---- DATASET EXTRACT

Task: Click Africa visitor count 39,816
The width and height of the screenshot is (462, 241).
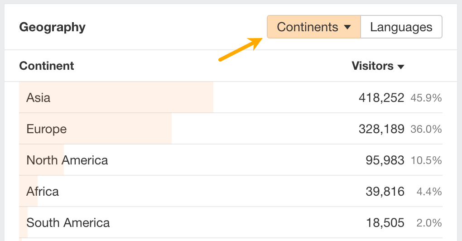Action: tap(385, 192)
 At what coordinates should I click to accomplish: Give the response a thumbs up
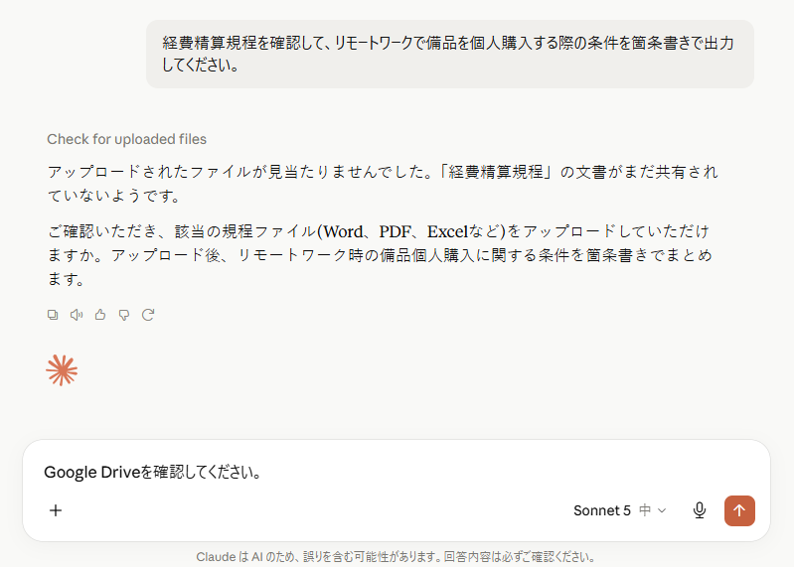(x=100, y=315)
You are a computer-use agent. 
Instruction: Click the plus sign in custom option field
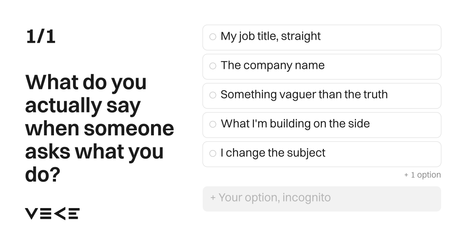coord(213,198)
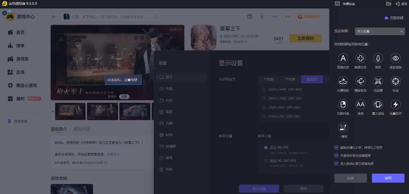
Task: Select the 最高 90-240 FPS radio option
Action: tap(266, 161)
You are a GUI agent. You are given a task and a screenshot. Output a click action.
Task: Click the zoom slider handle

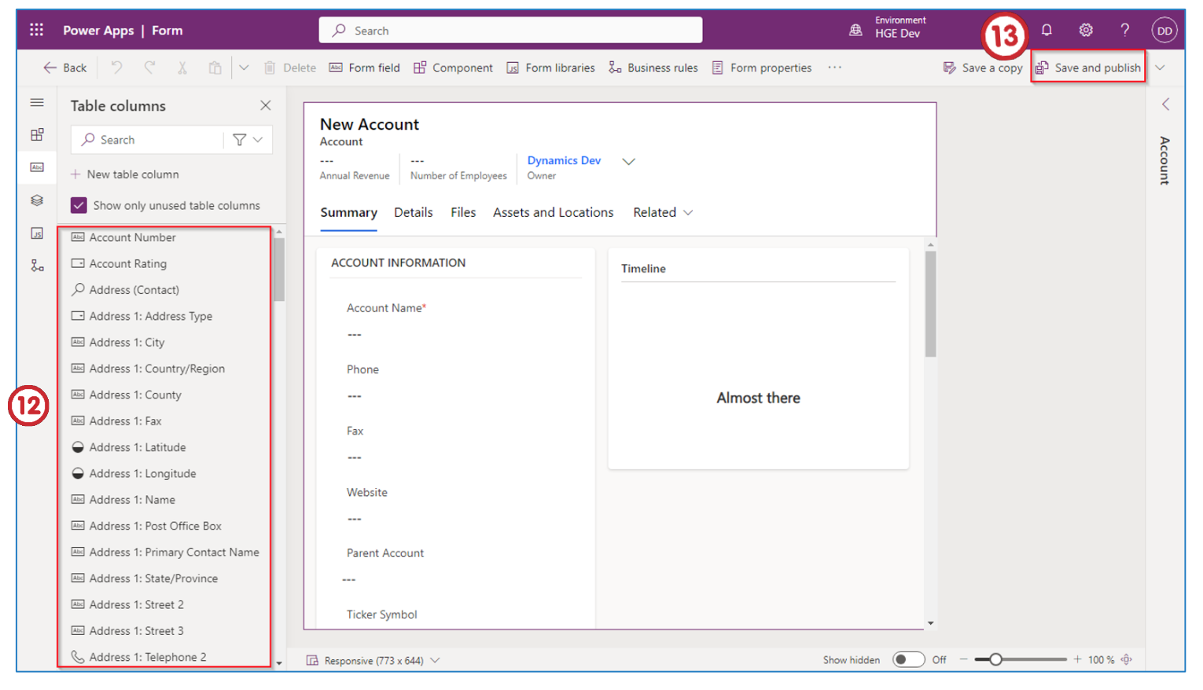(x=995, y=660)
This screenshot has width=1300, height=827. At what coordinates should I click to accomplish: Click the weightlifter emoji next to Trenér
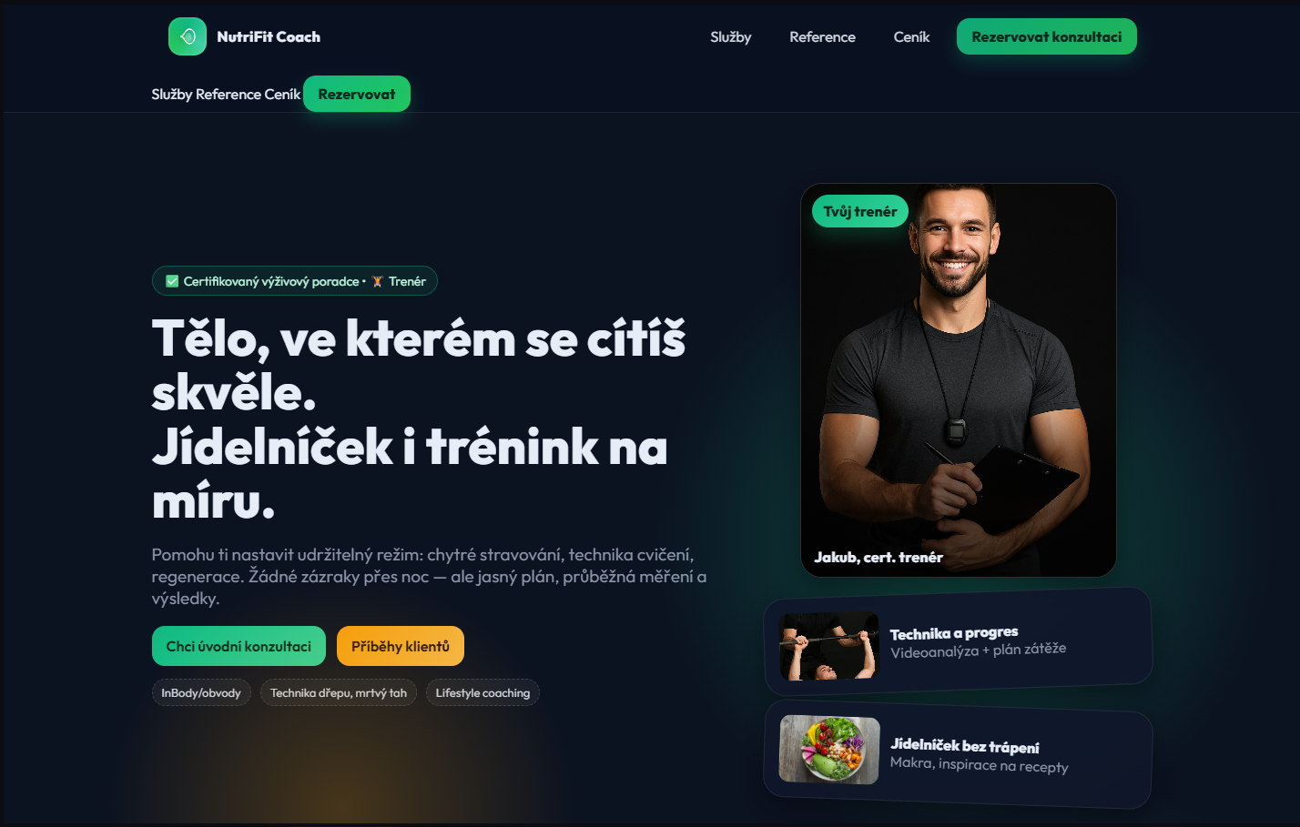(x=377, y=281)
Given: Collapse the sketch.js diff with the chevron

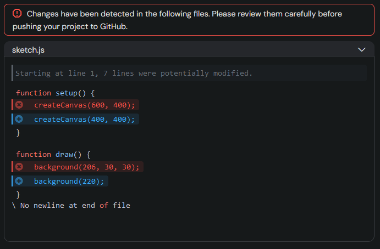Looking at the screenshot, I should click(362, 49).
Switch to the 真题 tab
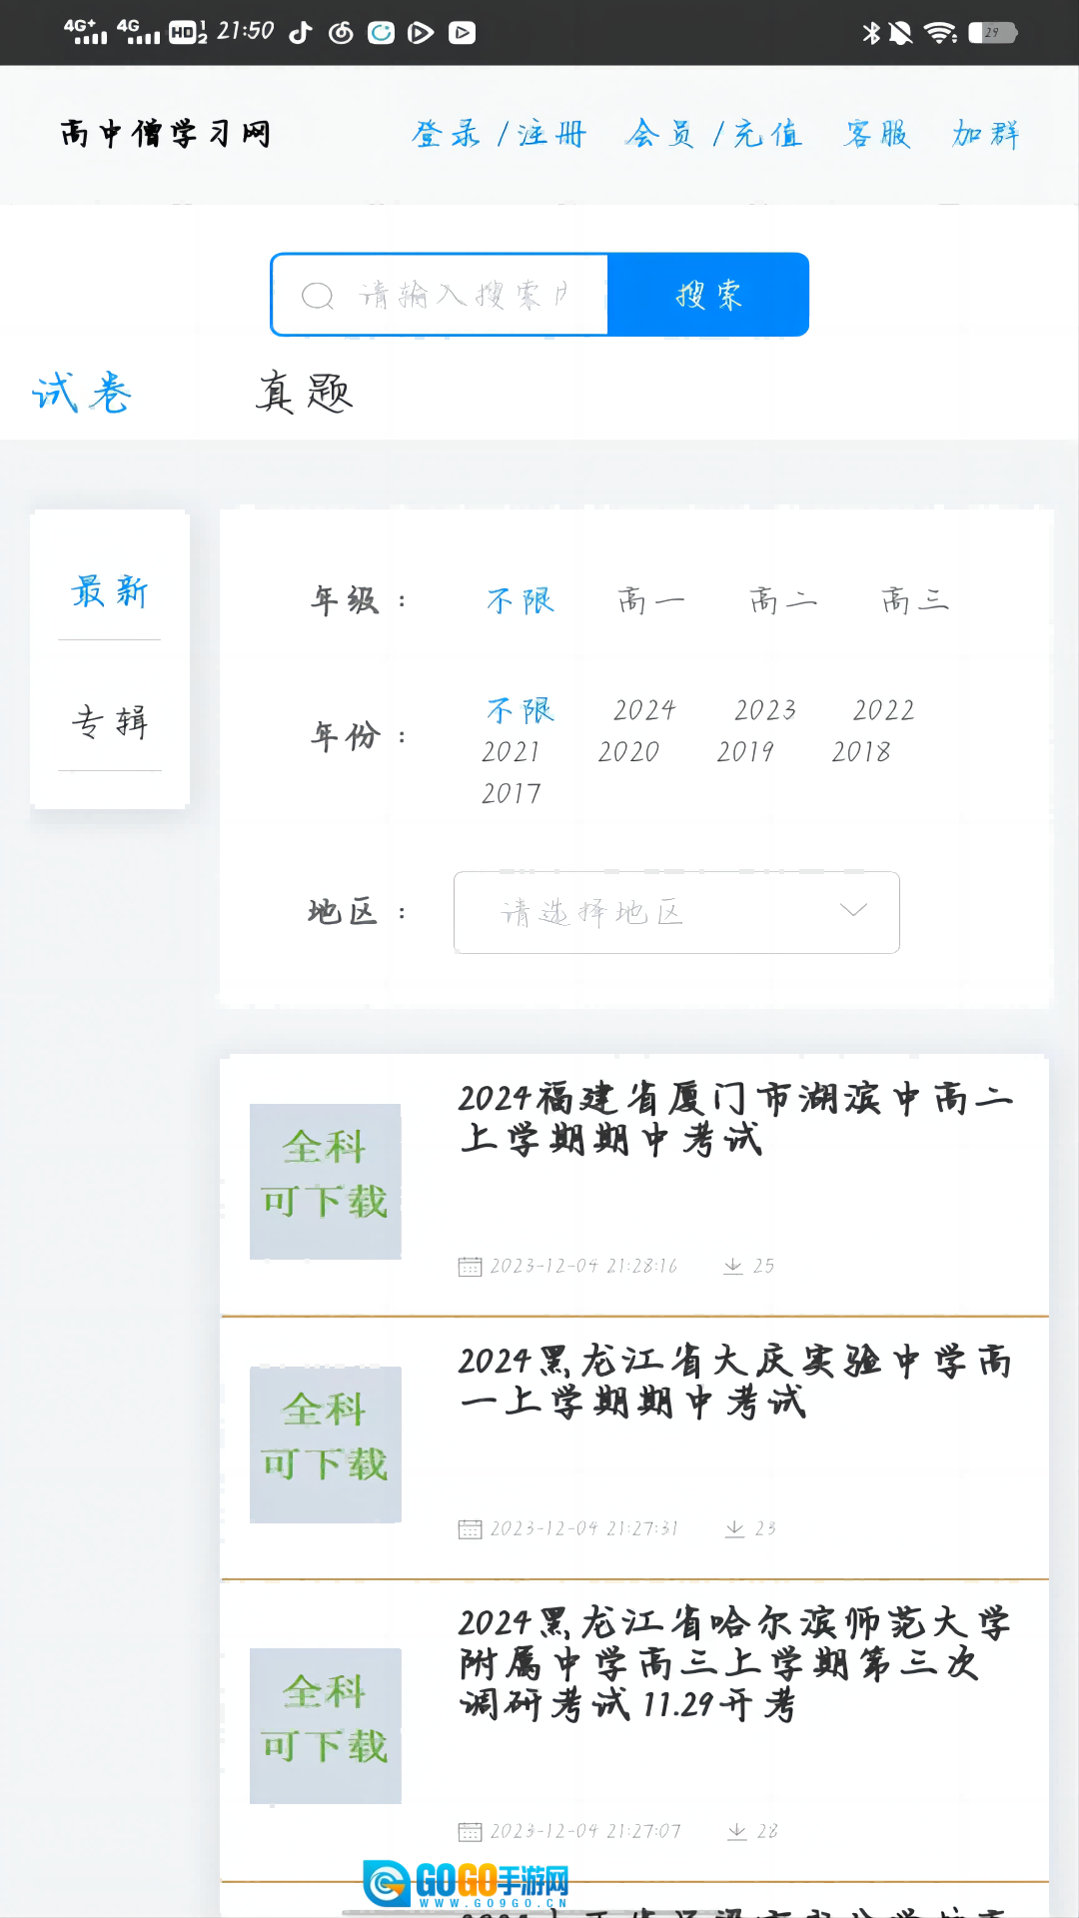Image resolution: width=1079 pixels, height=1918 pixels. (x=304, y=393)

--------

YOUR ASSIGNMENT – Your copy should hold each line above exactly and no pictures at all.

EXERCISE ANSWER –
Task: Click Africa visitor count 39,816
The width and height of the screenshot is (462, 241).
Action: tap(385, 192)
 At what coordinates should I click to accomplish: Give the response a thumbs up
(x=100, y=315)
You are a computer-use agent. 
Instruction: Click the plus sign in custom option field
coord(213,198)
Task: Select the 最高 90-240 FPS radio option
Action: tap(266, 161)
You are a GUI agent. You are given a task and a screenshot. Output a click action.
Task: Click the zoom slider handle

(x=995, y=660)
This screenshot has width=1300, height=827. At what coordinates should I click to accomplish: Click the weightlifter emoji next to Trenér
(x=377, y=281)
Given: Collapse the sketch.js diff with the chevron

Looking at the screenshot, I should click(362, 49).
Switch to the 真题 tab
Image resolution: width=1079 pixels, height=1918 pixels. (x=304, y=393)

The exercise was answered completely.